Item-finding records:
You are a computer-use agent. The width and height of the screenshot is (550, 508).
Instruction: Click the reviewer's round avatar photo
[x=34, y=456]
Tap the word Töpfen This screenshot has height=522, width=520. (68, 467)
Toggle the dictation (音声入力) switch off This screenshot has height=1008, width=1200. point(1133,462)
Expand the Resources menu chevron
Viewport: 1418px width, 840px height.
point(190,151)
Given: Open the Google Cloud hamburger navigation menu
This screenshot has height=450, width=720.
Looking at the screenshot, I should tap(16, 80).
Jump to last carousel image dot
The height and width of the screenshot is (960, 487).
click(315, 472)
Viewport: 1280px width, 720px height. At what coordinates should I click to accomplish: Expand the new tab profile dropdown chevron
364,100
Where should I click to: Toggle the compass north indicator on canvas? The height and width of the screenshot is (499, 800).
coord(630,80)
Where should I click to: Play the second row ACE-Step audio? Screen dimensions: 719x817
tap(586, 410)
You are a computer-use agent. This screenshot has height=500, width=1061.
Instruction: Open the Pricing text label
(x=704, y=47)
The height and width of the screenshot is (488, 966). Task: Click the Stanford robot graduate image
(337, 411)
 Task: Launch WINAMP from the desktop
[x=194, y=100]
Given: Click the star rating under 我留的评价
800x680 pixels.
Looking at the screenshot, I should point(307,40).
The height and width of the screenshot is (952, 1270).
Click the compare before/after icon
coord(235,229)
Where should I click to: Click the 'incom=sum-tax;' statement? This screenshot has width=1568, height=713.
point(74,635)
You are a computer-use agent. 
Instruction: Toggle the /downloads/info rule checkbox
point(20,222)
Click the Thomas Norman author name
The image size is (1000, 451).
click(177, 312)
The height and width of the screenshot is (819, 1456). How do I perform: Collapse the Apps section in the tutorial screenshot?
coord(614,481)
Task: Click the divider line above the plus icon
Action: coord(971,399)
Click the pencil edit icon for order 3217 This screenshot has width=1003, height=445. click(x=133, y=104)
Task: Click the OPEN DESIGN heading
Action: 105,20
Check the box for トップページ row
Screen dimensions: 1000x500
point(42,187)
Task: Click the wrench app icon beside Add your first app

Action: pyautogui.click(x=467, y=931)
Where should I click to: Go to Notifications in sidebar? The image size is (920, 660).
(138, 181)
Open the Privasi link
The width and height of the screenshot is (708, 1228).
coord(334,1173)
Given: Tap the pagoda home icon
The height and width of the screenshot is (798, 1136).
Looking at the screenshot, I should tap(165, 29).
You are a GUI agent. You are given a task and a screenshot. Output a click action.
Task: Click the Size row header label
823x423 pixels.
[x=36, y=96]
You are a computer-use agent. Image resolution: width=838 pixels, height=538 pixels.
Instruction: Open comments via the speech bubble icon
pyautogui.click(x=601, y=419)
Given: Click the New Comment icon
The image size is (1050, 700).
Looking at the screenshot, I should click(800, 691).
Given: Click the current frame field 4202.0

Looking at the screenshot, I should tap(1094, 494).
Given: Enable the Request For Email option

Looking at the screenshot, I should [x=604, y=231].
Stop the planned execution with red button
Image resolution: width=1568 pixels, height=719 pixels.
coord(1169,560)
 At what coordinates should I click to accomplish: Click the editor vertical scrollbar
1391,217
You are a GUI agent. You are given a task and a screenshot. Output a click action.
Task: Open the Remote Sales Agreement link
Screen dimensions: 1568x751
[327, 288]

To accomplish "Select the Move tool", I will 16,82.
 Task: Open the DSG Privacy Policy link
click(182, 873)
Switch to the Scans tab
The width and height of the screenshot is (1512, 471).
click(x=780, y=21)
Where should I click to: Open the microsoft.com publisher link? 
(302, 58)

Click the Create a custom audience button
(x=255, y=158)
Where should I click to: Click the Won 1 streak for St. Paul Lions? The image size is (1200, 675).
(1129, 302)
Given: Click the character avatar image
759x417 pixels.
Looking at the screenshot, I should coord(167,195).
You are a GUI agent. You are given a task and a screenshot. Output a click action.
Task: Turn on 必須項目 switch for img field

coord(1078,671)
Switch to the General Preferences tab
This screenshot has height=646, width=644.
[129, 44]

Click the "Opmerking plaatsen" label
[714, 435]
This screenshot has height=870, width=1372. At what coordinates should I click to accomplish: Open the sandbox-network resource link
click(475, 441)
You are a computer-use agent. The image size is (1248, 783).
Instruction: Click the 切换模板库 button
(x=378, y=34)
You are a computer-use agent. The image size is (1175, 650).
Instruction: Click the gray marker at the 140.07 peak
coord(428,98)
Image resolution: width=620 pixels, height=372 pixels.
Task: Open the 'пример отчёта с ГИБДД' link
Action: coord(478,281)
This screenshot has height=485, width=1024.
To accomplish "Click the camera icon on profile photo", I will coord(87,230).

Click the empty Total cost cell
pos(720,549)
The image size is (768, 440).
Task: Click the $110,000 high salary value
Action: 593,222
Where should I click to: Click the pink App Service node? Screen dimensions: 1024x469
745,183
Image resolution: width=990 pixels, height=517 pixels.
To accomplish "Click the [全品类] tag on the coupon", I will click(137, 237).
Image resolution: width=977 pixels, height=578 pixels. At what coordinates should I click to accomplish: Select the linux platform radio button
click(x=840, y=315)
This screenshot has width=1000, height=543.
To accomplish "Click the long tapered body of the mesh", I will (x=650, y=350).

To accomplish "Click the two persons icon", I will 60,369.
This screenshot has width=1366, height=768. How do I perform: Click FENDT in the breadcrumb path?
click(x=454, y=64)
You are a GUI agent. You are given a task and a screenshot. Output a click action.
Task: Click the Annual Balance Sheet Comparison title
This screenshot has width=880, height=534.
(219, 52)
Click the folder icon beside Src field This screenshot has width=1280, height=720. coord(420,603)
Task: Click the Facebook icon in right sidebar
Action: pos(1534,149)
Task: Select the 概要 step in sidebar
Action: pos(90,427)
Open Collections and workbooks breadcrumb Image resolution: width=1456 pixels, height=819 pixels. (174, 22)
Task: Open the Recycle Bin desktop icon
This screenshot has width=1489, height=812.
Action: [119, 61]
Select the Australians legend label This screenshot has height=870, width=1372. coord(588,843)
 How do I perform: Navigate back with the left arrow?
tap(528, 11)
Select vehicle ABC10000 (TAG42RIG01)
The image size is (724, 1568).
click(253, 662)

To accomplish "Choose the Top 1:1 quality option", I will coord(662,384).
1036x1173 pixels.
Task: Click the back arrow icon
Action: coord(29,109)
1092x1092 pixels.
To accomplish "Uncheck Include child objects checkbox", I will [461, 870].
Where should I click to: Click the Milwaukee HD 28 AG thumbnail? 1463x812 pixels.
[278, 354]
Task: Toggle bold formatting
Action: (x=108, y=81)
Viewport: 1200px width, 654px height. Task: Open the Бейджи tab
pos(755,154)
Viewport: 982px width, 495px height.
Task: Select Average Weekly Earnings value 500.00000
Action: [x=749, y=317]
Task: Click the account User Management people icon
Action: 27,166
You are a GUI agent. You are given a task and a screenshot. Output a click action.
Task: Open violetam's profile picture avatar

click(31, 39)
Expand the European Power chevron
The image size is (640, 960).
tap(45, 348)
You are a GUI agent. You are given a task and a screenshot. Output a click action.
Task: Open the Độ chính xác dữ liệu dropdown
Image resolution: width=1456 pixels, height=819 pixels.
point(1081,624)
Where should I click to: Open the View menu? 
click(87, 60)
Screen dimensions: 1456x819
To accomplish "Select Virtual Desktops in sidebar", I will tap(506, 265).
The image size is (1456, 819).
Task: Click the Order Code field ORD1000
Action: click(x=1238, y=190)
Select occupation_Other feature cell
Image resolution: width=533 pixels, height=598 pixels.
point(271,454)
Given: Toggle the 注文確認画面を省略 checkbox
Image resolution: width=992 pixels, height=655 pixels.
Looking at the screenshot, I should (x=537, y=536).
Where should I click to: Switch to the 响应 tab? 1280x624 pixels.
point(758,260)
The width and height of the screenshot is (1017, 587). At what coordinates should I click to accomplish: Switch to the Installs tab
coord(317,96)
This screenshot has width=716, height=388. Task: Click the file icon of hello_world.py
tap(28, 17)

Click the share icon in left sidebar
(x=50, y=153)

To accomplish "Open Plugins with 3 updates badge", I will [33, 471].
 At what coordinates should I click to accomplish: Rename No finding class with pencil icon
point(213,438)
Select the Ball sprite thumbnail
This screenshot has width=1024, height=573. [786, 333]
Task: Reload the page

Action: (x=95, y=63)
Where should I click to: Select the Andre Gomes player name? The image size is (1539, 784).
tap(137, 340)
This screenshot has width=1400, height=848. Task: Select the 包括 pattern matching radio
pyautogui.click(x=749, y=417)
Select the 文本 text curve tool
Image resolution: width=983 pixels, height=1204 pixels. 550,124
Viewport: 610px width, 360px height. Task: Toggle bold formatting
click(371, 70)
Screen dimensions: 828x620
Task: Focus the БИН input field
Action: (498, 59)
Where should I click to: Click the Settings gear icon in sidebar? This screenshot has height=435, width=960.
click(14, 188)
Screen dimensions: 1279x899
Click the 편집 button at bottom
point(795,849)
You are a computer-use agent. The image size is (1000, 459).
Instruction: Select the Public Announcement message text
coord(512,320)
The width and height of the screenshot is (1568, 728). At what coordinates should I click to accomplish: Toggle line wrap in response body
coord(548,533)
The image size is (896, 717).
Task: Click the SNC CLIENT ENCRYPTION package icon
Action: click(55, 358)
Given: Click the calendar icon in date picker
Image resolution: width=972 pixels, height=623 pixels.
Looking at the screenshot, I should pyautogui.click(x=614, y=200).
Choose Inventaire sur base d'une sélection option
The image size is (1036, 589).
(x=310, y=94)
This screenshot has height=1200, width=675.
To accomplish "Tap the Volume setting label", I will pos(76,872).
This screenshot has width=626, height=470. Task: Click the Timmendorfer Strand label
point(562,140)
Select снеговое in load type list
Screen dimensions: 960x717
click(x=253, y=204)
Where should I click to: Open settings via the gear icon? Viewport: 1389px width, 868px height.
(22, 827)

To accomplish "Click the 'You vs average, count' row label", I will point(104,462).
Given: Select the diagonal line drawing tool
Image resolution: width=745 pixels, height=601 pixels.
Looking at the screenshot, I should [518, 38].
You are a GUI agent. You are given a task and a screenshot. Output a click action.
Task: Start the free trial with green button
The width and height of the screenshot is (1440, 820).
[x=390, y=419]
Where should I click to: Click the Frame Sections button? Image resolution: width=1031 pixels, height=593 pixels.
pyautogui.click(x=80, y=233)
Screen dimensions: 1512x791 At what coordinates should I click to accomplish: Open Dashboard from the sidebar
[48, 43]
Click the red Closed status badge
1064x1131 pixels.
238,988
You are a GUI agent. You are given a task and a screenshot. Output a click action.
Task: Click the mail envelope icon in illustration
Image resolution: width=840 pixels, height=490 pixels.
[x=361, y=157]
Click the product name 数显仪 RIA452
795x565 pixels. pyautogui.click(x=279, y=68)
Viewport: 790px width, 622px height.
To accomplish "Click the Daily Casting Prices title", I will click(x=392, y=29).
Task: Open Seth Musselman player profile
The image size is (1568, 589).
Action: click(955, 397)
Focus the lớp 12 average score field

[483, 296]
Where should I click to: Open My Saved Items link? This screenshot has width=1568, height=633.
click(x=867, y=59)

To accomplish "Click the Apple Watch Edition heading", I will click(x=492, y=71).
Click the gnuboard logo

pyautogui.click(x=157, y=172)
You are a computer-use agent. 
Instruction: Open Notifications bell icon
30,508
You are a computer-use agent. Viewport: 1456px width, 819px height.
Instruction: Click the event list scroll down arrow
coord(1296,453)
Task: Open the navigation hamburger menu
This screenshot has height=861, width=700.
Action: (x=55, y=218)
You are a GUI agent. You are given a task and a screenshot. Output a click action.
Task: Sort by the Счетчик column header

» **What to do**
Show every line of the records that contains the word "checkbox", treating uppercase and lowercase as different.

» **Exercise answer**
Instruction: Toggle the /downloads/info rule checkbox
To accomplish "Uncheck Include child objects checkbox", I will [461, 870].
Given: Toggle the 注文確認画面を省略 checkbox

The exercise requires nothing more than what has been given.